**AIM OF THE EXERCISE**: Retype every one of the rows below with no changes at all.

——————————

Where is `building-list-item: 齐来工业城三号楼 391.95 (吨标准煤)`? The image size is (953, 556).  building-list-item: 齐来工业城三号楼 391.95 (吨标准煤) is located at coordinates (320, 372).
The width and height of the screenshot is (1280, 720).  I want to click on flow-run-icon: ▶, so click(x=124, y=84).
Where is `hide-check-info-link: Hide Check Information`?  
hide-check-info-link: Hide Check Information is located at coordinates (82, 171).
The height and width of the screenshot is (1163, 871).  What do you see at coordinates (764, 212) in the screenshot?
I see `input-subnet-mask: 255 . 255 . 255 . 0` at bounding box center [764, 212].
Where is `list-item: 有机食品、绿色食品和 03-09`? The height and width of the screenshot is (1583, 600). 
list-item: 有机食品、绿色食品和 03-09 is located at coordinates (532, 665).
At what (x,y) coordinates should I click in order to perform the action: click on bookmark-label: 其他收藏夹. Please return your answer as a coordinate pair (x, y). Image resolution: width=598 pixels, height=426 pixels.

——————————

**YOUR RESPONSE**:
Where is `building-list-item: 齐来工业城三号楼 391.95 (吨标准煤)`? The image size is (953, 556).  building-list-item: 齐来工业城三号楼 391.95 (吨标准煤) is located at coordinates (320, 372).
The width and height of the screenshot is (1280, 720).  I want to click on flow-run-icon: ▶, so click(x=124, y=84).
Where is `hide-check-info-link: Hide Check Information`?  
hide-check-info-link: Hide Check Information is located at coordinates (82, 171).
The height and width of the screenshot is (1163, 871).  What do you see at coordinates (764, 212) in the screenshot?
I see `input-subnet-mask: 255 . 255 . 255 . 0` at bounding box center [764, 212].
Where is `list-item: 有机食品、绿色食品和 03-09`? The height and width of the screenshot is (1583, 600). 
list-item: 有机食品、绿色食品和 03-09 is located at coordinates (532, 665).
At what (x,y) coordinates should I click in order to perform the action: click on bookmark-label: 其他收藏夹. Please return your answer as a coordinate pair (x, y). Image resolution: width=598 pixels, height=426 pixels.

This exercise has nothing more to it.